Contribution de M. Jacques CHIRAC Président de la République à destination des Gouvernements des pays membres de l'Union européenne: Mémorandum pour un modèle social européen

Contribution de M. Jacques CHIRAC Président de la République à destination des Gouvernements des pays membres de l'Union européenne : Mémorandum pour un modèle social européen

Imprimer


Palais de l'Élysée, Paris le 27 février 1996

L'Europe est une aventure humaine, conduite par l'homme et pour l'homme. Ce qui a présidé à la naissance de la Communauté européenne, c'était la nécessité d'assurer la paix et la sécurité. C'était aussi le désir d'apporter à nos peuples le progrès, le mieux vivre. Ces exigences restent d'actualité.

Si l'Europe devient une entité abstraite, ou si elle avance sur la seule voie de l'économie et de la monnaie, il lui manquera l'essentiel : la volonté et l'adhésion des peuples, sans lesquelles rien de grand ne se fait.

Il est temps que l'Europe retrouve les Européens. Alors que 18 millions d'entre eux sont sans emploi et que plus de 50 millions sont menacés par l'exclusion, le devoir de l'Union européenne est de répondre aux préoccupations de ses peuples.

Ces préoccupations sont connues : l'emploi, l'avenir des enfants, la sécurité, l'environnement. Autant de grands sujets qui sont le quotidien des hommes et des femmes et qui doivent s'affirmer comme des priorités européennes.

L'Europe doit redevenir synonyme de progrès social. Elle doit imposer cette idée simple : nous vivons et nous vivrons mieux au sein d'une Europe forte et unie que sans elle. Si nous n'affirmons pas sa dimension sociale et humaine, les peuples n'auront pas envie de s'engager dans cette grande aventure collective.

DONNÉES ENREGISTRÉES -
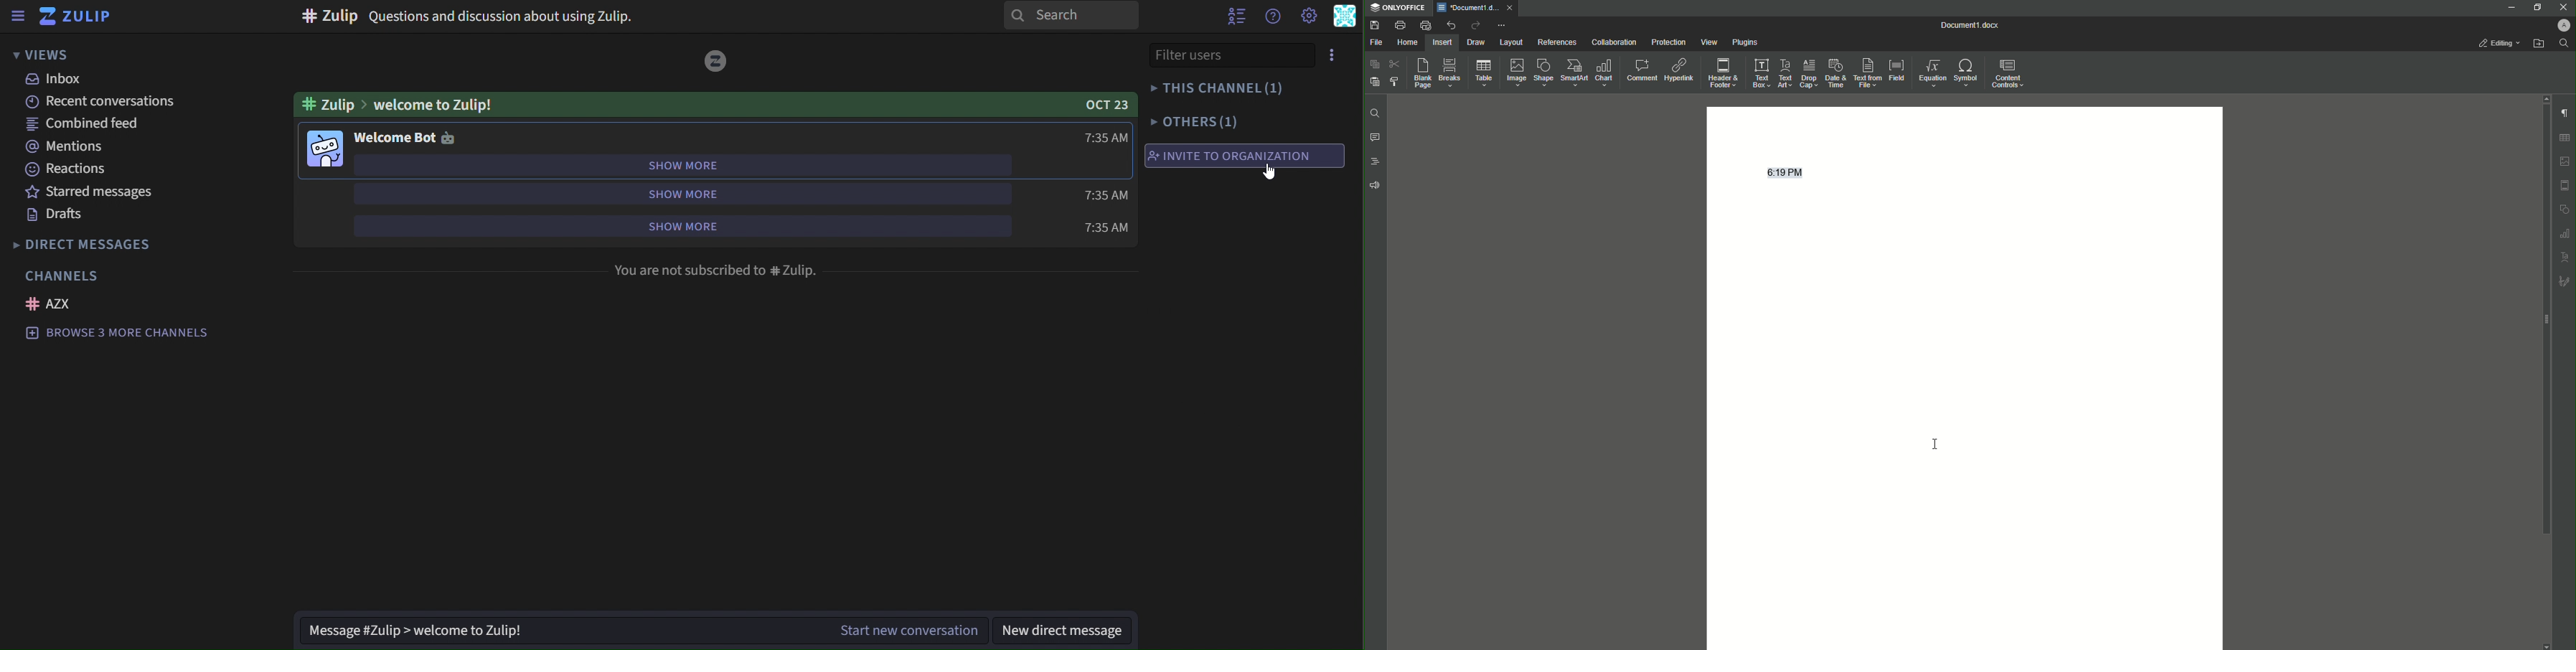 This screenshot has height=672, width=2576. I want to click on You are not subscribed to # Zulip., so click(715, 270).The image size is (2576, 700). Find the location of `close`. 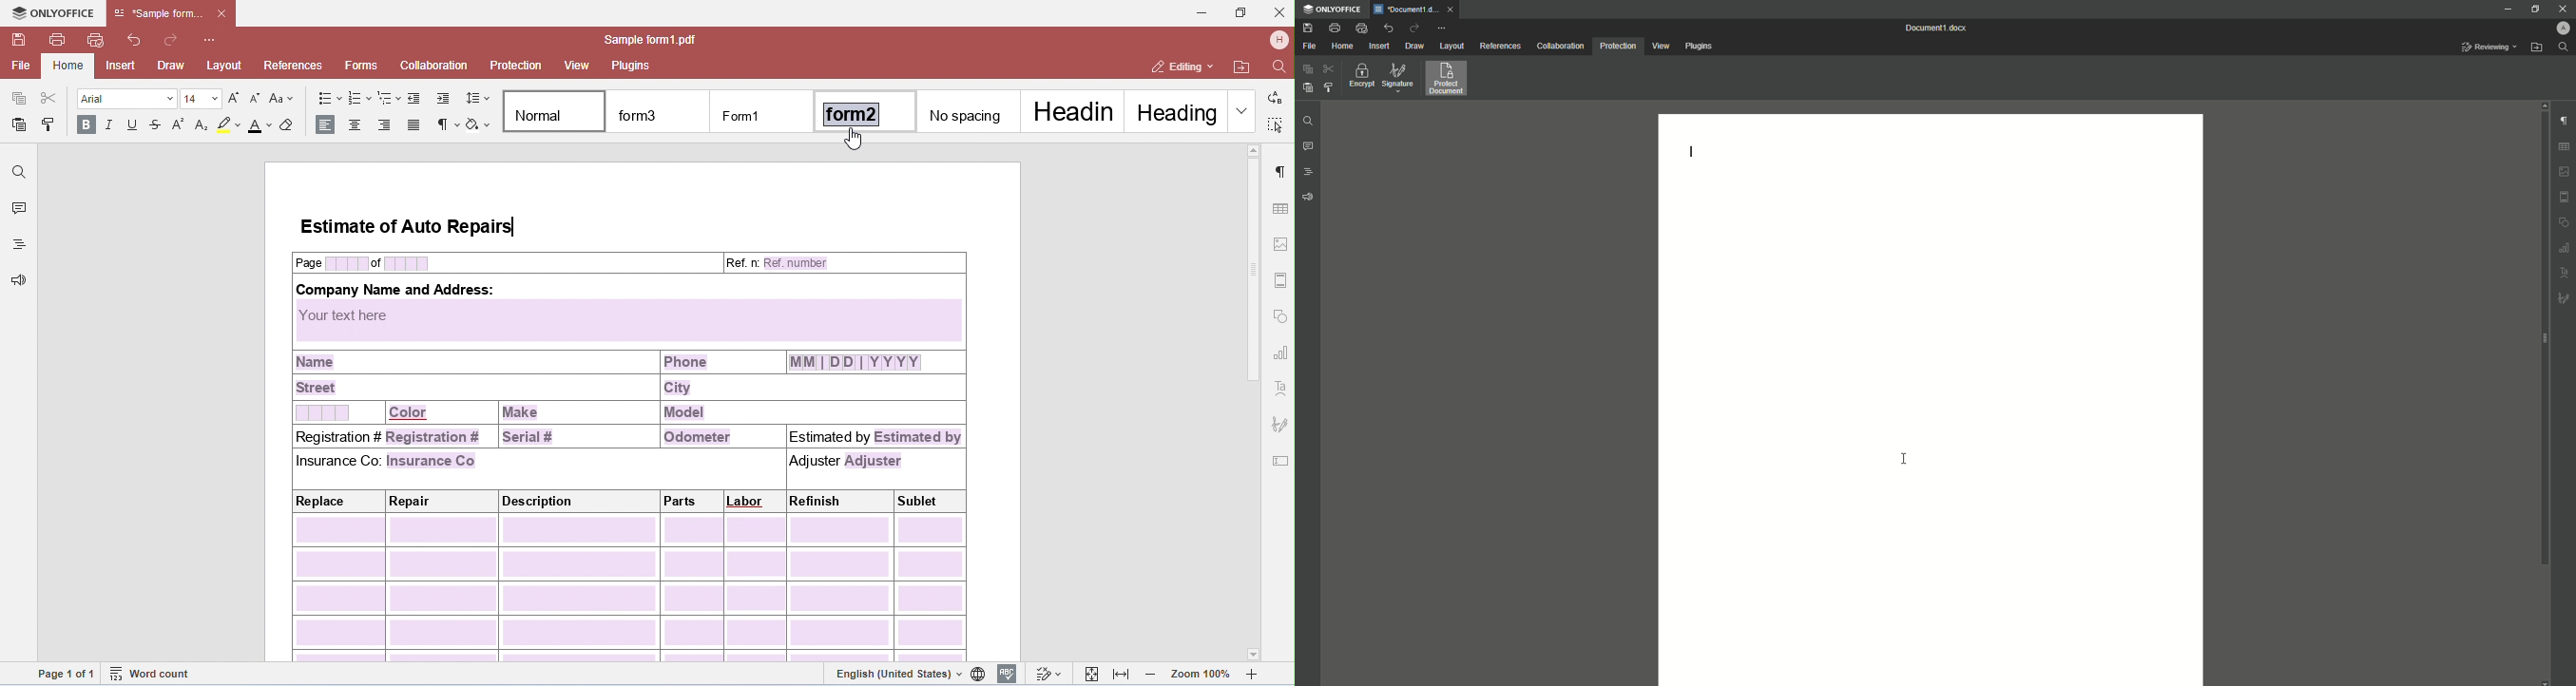

close is located at coordinates (1450, 9). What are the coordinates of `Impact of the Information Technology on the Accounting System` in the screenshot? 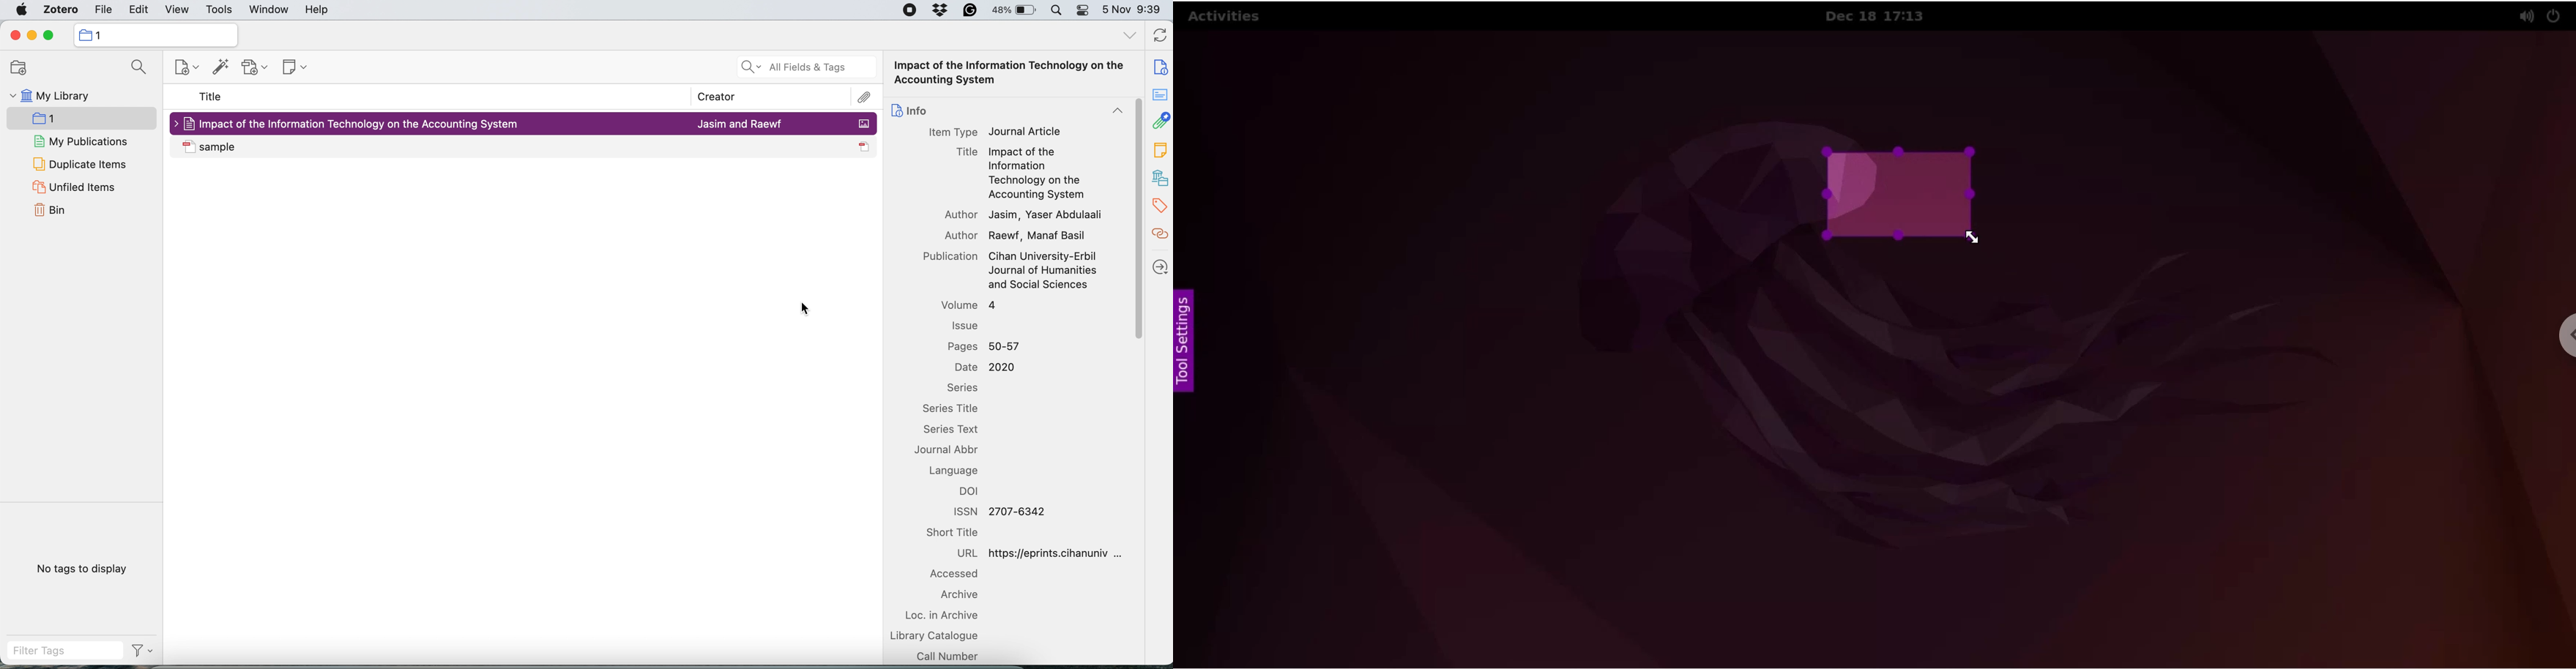 It's located at (1048, 173).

CONSIGNE ÉCRITE A - Quelles sont les préoccupations des peuples que le mémorandum pour un modèle social européen présente comme connues ?
CONSIGNE ÉCRITE B - Rédigez la suite du mémorandum pour un modèle social européen, à partir de sa dernière phrase.

RÉPONSE ATTENDUE A - L'emploi, l'avenir des enfants, la sécurité et l'environnement.

RÉPONSE ATTENDUE B -
C'est pour cela que la France souhaite lancer le débat autour de l'Europe sociale. C'est pour cela qu'elle présente à ses partenaires de l'Union ce mémorandum.

Le modèle social européen : un atout face aux défis de la nouvelle économie mondiale

Les pays européens ont construit au cours de leur histoire les bases d'un modèle social qui distingue l'Europe des autres continents.

Partout en Europe, les hommes et les femmes bénéficient d'une protection contre les aléas de l'existence et d'un revenu garanti après leur retraite.

Partout en Europe, le rôle des partenaires sociaux dans la vie économique et sociale est reconnu. C'est aujourd'hui le dialogue social qui peut permettre les progrès les plus concrets et les plus solides en matière de lutte contre le chômage, en favorisant la formation en alternance des jeunes, en inventant des formes nouvelles d'organisation du travail, en suscitant un partage de la productivité plus favorable à l'emploi.

Partout en Europe, l'Etat définit des règles du jeu minimales en matière de relations du travail et garantit la cohésion nationale.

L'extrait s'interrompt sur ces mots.